(Task statement):
Reproduce the data below word for word, from the line containing "Where should I" through the line containing "pos(351,47)", both ends included. Leave out any pictures.

(Extracted records):
====================

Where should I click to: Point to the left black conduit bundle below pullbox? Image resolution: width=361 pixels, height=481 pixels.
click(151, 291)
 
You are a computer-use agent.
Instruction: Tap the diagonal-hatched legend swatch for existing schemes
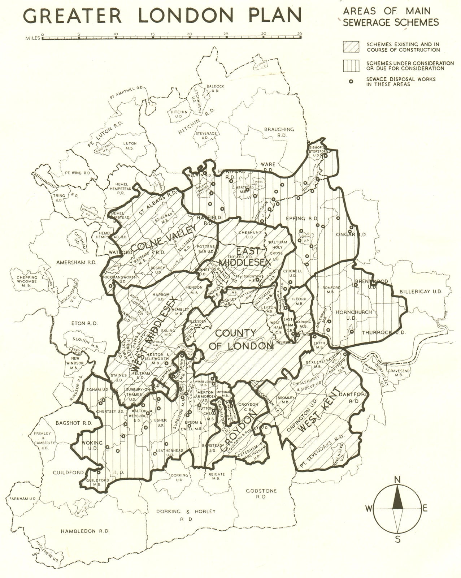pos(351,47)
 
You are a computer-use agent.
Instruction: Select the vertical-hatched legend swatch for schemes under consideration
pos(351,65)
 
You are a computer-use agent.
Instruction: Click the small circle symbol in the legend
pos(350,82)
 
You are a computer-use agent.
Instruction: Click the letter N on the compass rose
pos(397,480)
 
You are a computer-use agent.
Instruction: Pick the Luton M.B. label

====================

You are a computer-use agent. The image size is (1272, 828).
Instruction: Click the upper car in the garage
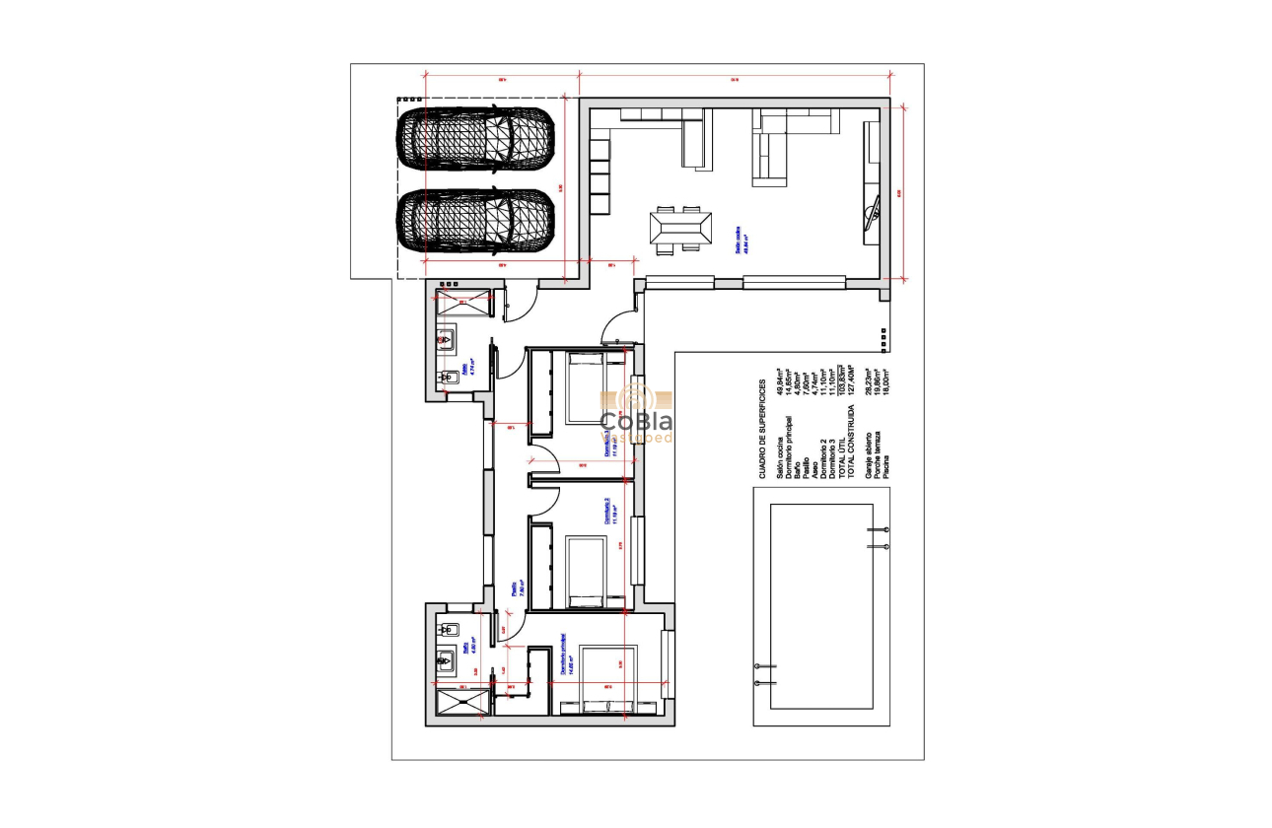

====================

(The response):
Where should I click to: Point to the left black conduit bundle below pullbox? Image resolution: width=361 pixels, height=481 pixels.
click(151, 291)
 
You are a computer-use agent.
Instruction: Tap the diagonal-hatched legend swatch for existing schemes
pos(351,47)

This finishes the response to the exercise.